§ Actions to take:
- A) Copy the passage on ethanol replacing petroleum word for word, between "For more information" and "for the economy.", inclusive.
- B) Answer these questions about the passage on ethanol replacing petroleum:
(i) What uses of petroleum does it list as examples?
(ii) Which country adopted biofuels and then switched to ethanol?
(iii) Which two materials containing petroleum does it name?
- C) Continue the passage on ethanol replacing petroleum from its final sentence.

§ Excerpt to read:
· · · ·

Ethanol Instead of Petroleum?

http://www.blogger.com/blogger.g?blogID=1516268549653363373#editor/target=post;postID=7980060036978079846

For more information
The world has relied mostly on petroleum for everything. For example, petroleum is used in transportation, technology, food and even in medical equipment. However, the question is for how long people will rely on petroleum? Although petroleum simplifies our lives, it brings lots of downsides for the environment, for people`s health and for the economy.
People have come to think about alternative fuels that can be used instead of petroleum, such as biofuels. The latter has recently been adopted in Brazil in order to reduce the amount of petroleum that is used in transportation, electricity and technology. However, Brazil has recognized that the biofuels have had negative impact on our health and on our environment.  Thus, they have switched to using another kind of fuel, ethanol.
Brazil nowadays is heavily relying on ethanol as an alternative fuel that is used in transportation and in electricity. People in Brazil think that ethanol is much healthier and less damaging to  the environment since it reduces air pollution and that improves people`s  health. In addition, it improves the country`s industries. Therefore, people in Brazil use ethanol for several different purposes regardless of its impact on the environment (Hira, Oliveira, 2009). From now on, it is recommended that we reduce petroleum use and find other kinds of fuels. In other words, we should reduce the materials that contain petroleum, such as plastics and some kinds of makeup, and reduce using electricity. In addition to that, we should focus on how we consume little of petroleum on transportation by limiting the transportation means use , as well as how we can reduce the amount of petroleum that we use in our electricity and technology by using them as we need  them as possible. However, people should switch to using natural kinds of materials that do not contain any kind of petroleum in order to protect their health.

· · · ·

§ Data for analysis:

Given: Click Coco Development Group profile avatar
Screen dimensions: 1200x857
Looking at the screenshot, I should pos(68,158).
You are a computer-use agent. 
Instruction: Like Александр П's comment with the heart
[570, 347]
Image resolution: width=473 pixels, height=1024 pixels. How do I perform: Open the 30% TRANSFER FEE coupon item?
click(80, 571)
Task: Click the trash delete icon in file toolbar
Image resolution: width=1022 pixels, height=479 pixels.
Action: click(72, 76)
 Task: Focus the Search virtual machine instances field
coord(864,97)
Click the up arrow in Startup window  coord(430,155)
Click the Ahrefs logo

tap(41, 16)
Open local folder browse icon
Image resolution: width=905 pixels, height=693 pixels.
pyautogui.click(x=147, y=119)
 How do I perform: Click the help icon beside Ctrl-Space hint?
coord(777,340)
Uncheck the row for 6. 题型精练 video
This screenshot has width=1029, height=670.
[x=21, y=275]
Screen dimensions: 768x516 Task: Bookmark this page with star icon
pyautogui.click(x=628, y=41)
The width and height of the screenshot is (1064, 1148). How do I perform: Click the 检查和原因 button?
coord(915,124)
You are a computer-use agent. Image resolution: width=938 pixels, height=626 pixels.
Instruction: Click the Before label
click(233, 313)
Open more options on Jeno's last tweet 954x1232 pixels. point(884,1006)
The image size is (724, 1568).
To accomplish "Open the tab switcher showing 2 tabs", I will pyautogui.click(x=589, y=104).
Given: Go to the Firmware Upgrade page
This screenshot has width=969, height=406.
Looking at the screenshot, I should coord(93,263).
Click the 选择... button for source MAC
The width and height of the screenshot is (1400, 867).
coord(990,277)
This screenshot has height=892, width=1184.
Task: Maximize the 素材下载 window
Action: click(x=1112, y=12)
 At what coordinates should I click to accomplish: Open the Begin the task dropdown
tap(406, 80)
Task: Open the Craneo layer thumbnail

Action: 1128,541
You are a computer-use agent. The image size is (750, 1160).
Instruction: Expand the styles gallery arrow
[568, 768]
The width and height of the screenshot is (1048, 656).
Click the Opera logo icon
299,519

· · · ·

§ Solved tasks:
- A)
For more information
The world has relied mostly on petroleum for everything. For example, petroleum is used in transportation, technology, food and even in medical equipment. However, the question is for how long people will rely on petroleum? Although petroleum simplifies our lives, it brings lots of downsides for the environment, for people`s health and for the economy.

- B)
(i) Transportation, technology, food and medical equipment.
(ii) Brazil.
(iii) Plastics and some kinds of makeup.

- C)
Reference:
Hira. A., &Oliveira. L.G. (2009). No Substitute for Oil? How Brazil developed its ethanol
Industry, 37(6).http://www.sciencedirect.com.proxy.lib.pdx.edu.http://www.sciencedirect.com.proxy.lib.pdx.edu/

Friday, February 3, 2012

Decreasing Demand

Fairly soon in the near future, our demand for fossil fuels will exceed our supply. America currently depends on the Middle East for much of our supply. So does China. What happens when this supply begins to thin out? Demand isn’t going anywhere, but what can we say for the supply? If anything, demand is going to steadily rise because there are going to be more people on the earth in the near future.
                One way we can limit our demand for fossil fuels is to stop driving all together. Instead of your morning commute in your car, why not take the bus? If more people relied on public transportation, I could see the demand for fossil fuels go down a bit. Portland, OR is famous for it’s biking community. What if more people decided to ride their bikes to work, instead of driving? Of course this may force you to change your living situation. You may have to move closer to your work. Although this may be a big change for you, it would make the environment much better because of this change you can implement.
                Another way we can limit our demand for fossil fuels is to boycott materials and products that are made from petroleum. This may mean not buying that new laptop, or buying organic fruit instead of the generic brand. This may mean that you do not purchase new clothes that were made with petroleum. Perhaps you could buy your clothes second hand at thrift stores such as Goodwill or Salvation Army. This would certainly help us decrease the demand for petroleum and fossil fuels.
                Look around your own household. How many of the products you own were made with petroleum? These are just a couple of my ideas on how we can decrease the demand for petroleum. What are ways that you think would be effective in decreasing the demand? I don’t have all the answers, but I’m hoping you may be able to come up with some as well. Boycotting can be effective only if it is done on a large enough scale. So I challenge you to think about products you use and ask yourself if you really need that product.